→ **Listed entries**:
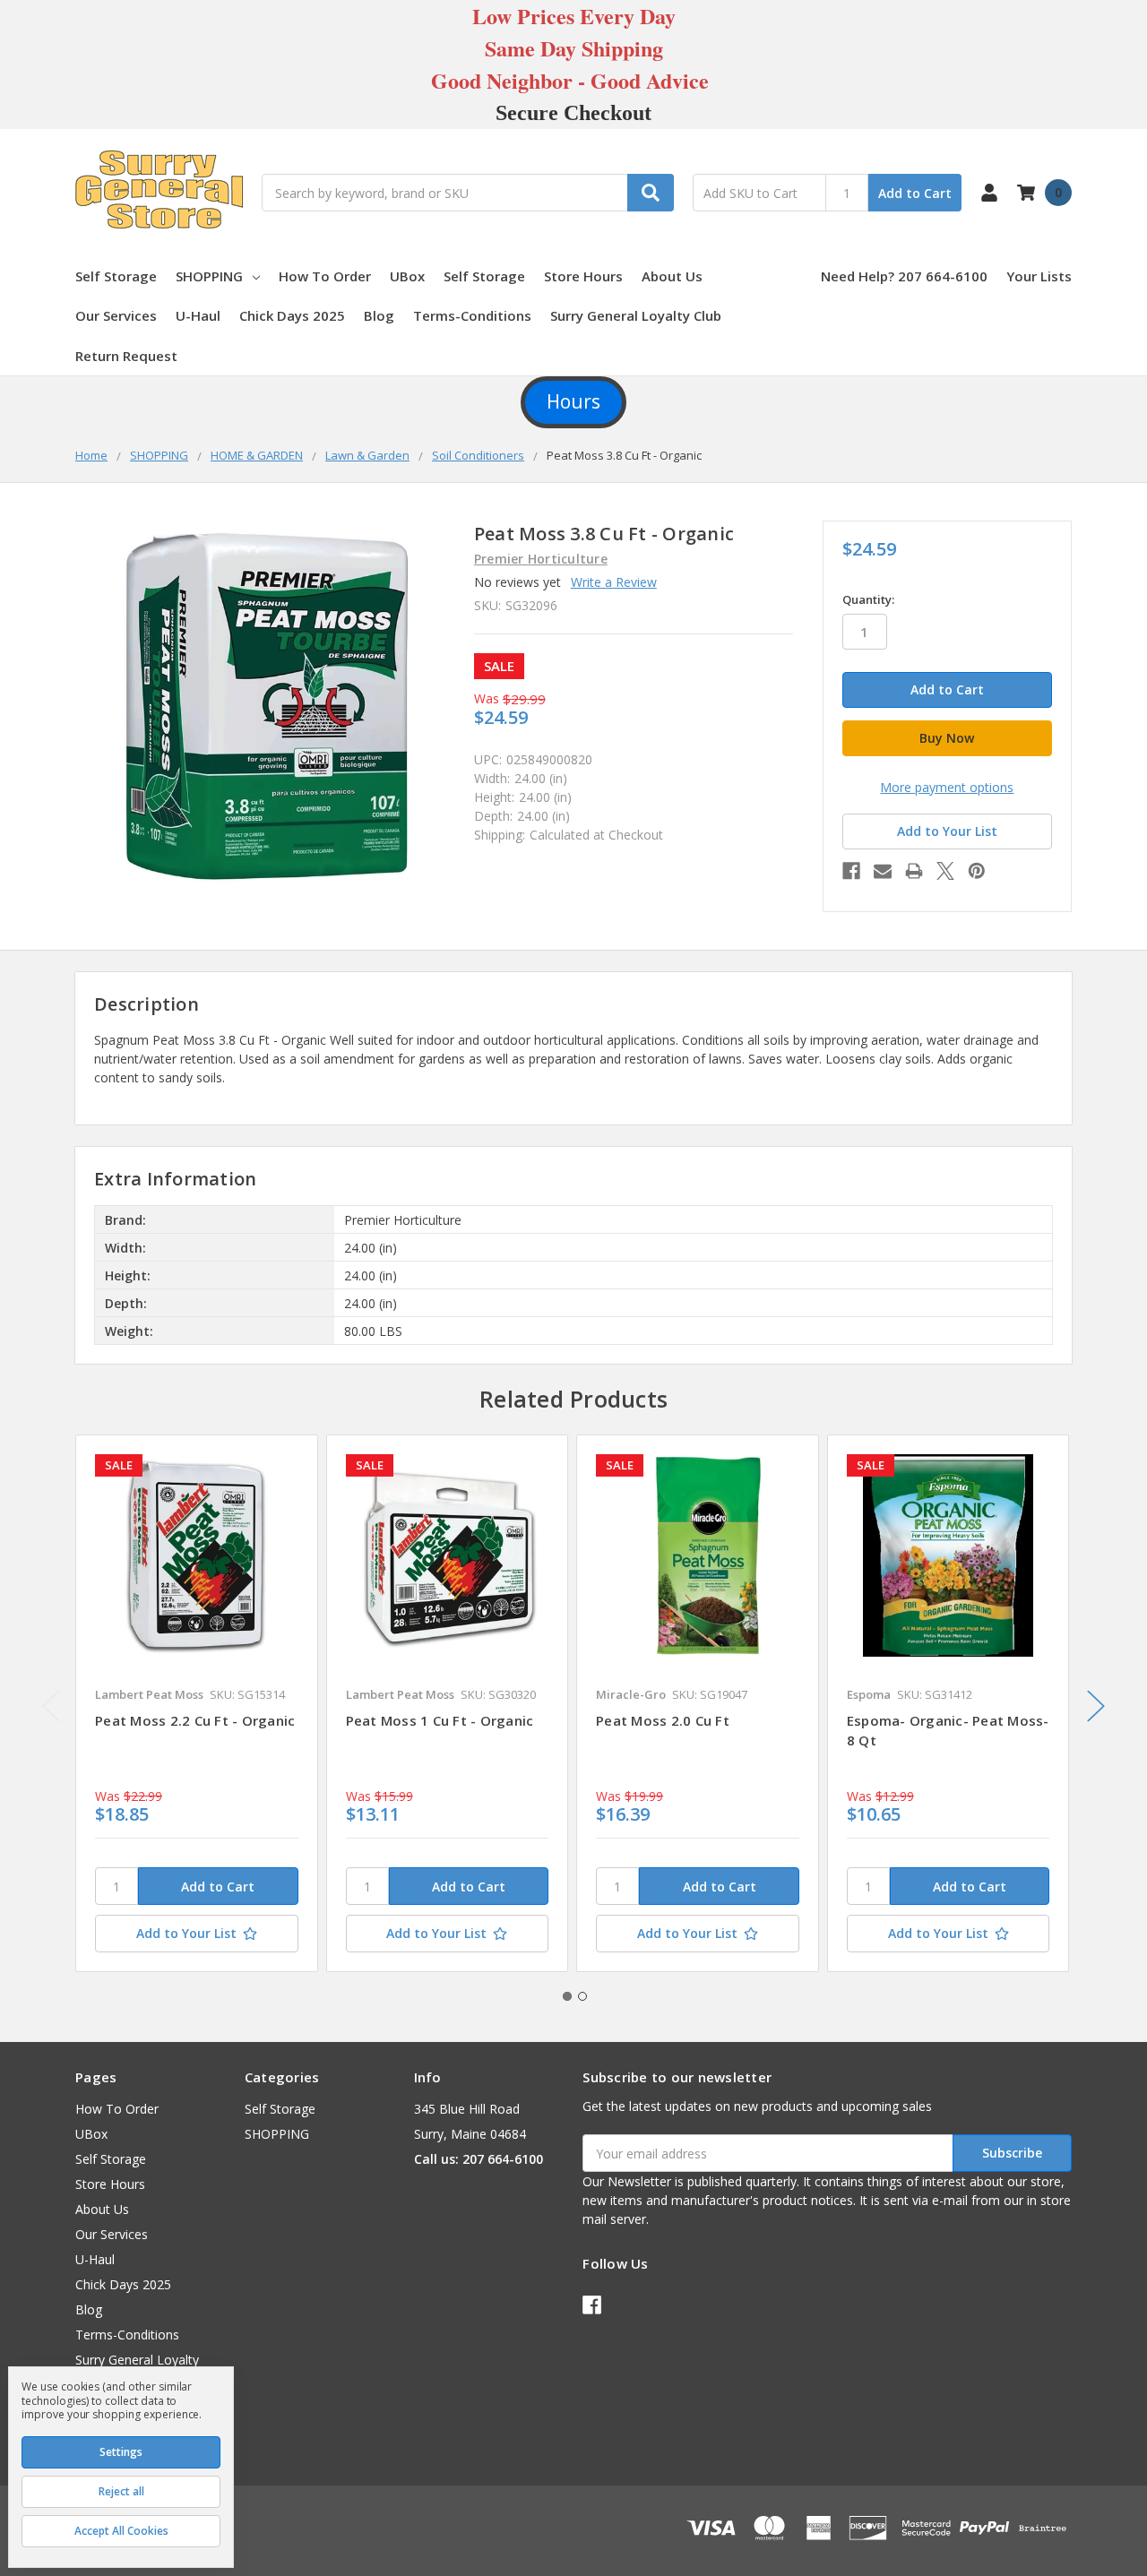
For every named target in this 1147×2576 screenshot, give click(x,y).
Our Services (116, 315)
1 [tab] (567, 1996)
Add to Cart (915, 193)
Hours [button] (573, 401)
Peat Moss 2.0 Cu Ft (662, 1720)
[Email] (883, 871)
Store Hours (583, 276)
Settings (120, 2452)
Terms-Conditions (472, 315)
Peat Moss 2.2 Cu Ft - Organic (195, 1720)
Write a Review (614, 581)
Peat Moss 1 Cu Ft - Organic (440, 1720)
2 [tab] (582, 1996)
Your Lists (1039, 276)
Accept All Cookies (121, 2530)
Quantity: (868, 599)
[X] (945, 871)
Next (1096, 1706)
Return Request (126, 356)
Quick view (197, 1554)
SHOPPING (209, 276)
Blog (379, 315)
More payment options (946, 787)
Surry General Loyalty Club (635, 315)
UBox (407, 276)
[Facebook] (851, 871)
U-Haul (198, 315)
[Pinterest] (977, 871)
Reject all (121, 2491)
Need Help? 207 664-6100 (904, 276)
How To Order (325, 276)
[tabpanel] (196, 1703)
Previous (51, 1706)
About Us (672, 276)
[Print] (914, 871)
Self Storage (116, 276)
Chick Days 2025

→ **Problem description**:
Word for word, write out the whole listing, keeping none of the pictures.

→ **Response**:
For every named target in this 1147×2576 screenshot, give click(x,y).
Our Services (116, 315)
1 [tab] (567, 1996)
Add to Cart (915, 193)
Hours [button] (573, 401)
Peat Moss 2.0 Cu Ft (662, 1720)
[Email] (883, 871)
Store Hours (583, 276)
Settings (120, 2452)
Terms-Conditions (472, 315)
Peat Moss 2.2 Cu Ft - Organic (195, 1720)
Write a Review (614, 581)
Peat Moss 1 Cu Ft - Organic (440, 1720)
2 [tab] (582, 1996)
Your Lists (1039, 276)
Accept All Cookies (121, 2530)
Quantity: (868, 599)
[X] (945, 871)
Next (1096, 1706)
Return Request (126, 356)
Quick view (197, 1554)
SHOPPING (209, 276)
Blog (379, 315)
More payment options (946, 787)
Surry General Loyalty Club (635, 315)
UBox (407, 276)
[Facebook] (851, 871)
U-Haul (198, 315)
[Pinterest] (977, 871)
Reject all (121, 2491)
Need Help? 207 664-6100 (904, 276)
How To Order (325, 276)
[tabpanel] (196, 1703)
Previous (51, 1706)
About Us (672, 276)
[Print] (914, 871)
Self Storage (116, 276)
Chick Days 2025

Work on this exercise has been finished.